Tina Groll arbeitet hauptberuflich als Redakteurin bei ZEIT ONLINE im Ressort Politik & Wirtschaft. 2008 zeichnete sie das Medium Magazin als eine der “Top 30 Journalisten unter 30 Jahren“ aus. Sie ist Mitglied im Deutschen Presserat sowie als Vorsitzende der Deutschen Journalistinnen- und Journalisten-Union tätig. Als Autorin von WIR SIND DER WANDEL beschäftigt sie sich mit der Arbeitsmarkt-, Sozial- und Gesundheitspolitik.

Kommentare

  • Liebe Frau Groll,

    vielen Dank für Ihren Beitrag zum Deutschen Startup Monitor 2014. Sie sprechen hier ein Thema an, das uns sehr bewegt: den niedrigen Anteil Startup-Gründerinnen.

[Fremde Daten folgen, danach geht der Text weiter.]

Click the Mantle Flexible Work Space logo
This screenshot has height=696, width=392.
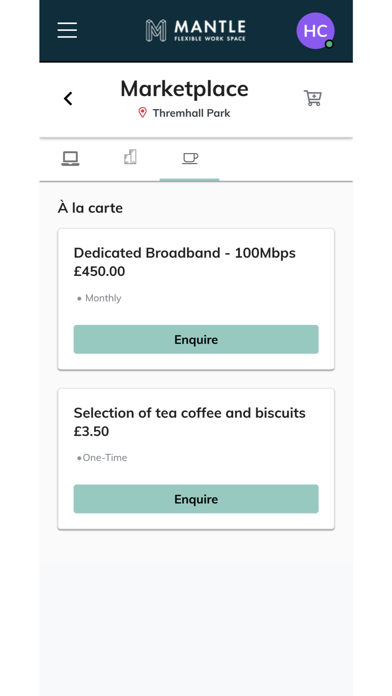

    Sie beziehen sich bei der Wiedergabe meiner Aussagen wahrscheinlich auf einen Artikel im Tagesspiegel. Wenn Sie dort in die Kommentare gucken, dann sehen Sie, dass ich dort bereits am Tag der Veröffentlichung ein Dementi hinterlassen hatte. Das, was mir die Autorin in diesem Artikel in den Mund legt (Gene, Steinzeit, etc.), habe ich nicht annähernd gesagt.

    Ich habe sinngemäß gesagt, dass der Durchschnittsgründer 35 Jahre alt ist und dass das ein Alter ist, in dem man sich entscheiden muss: Familie gründen auf der einen Seite und mit 120% Einsatz Startup-Gründerin sein auf der anderen Seite sind kaum vereinbar. Und dann kommt natürlich noch das Sicherheitsbedürfnis dazu, das bei uns Deutschen insgesamt sehr ausgeprägt ist. Rund 50% der Deutschen würden kein Unternehmen gründen, weil sie Angst haben zu scheitern. Wer eine Familie gründet übernimmt – das weiß ich aus eigener Erfahrung – zusätzlich Verantwortung womit auch dieses Sicherheitsbedürfnis zusätzlich steigt. Wer also die Gründungsneigung der Deutschen erhöhen möchte, muss zuerst das Risiko reduzieren.

    Zusammenfassend bin ich Ihnen sehr dankbar, wenn Sie Ihren Beitrag entsprechend korrigieren. Ich beteilige mich gerne an einer Debatte zu diesem Thema.

    Herzliche Grüße
    Florian Nöll

    • Hallo Herr Nöll,

      danke für Ihren Kommentar. Tatsächlich beziehen wir uns auf den Beitrag aus dem Tagesspiegel. Danke für Ihre Richtigstellung, wir werden das im Beitrag entsprechend kennzeichnen. Und sind übrigens auch froh, dass Sie hier offenbar eine sehr differenzierte Meinung haben!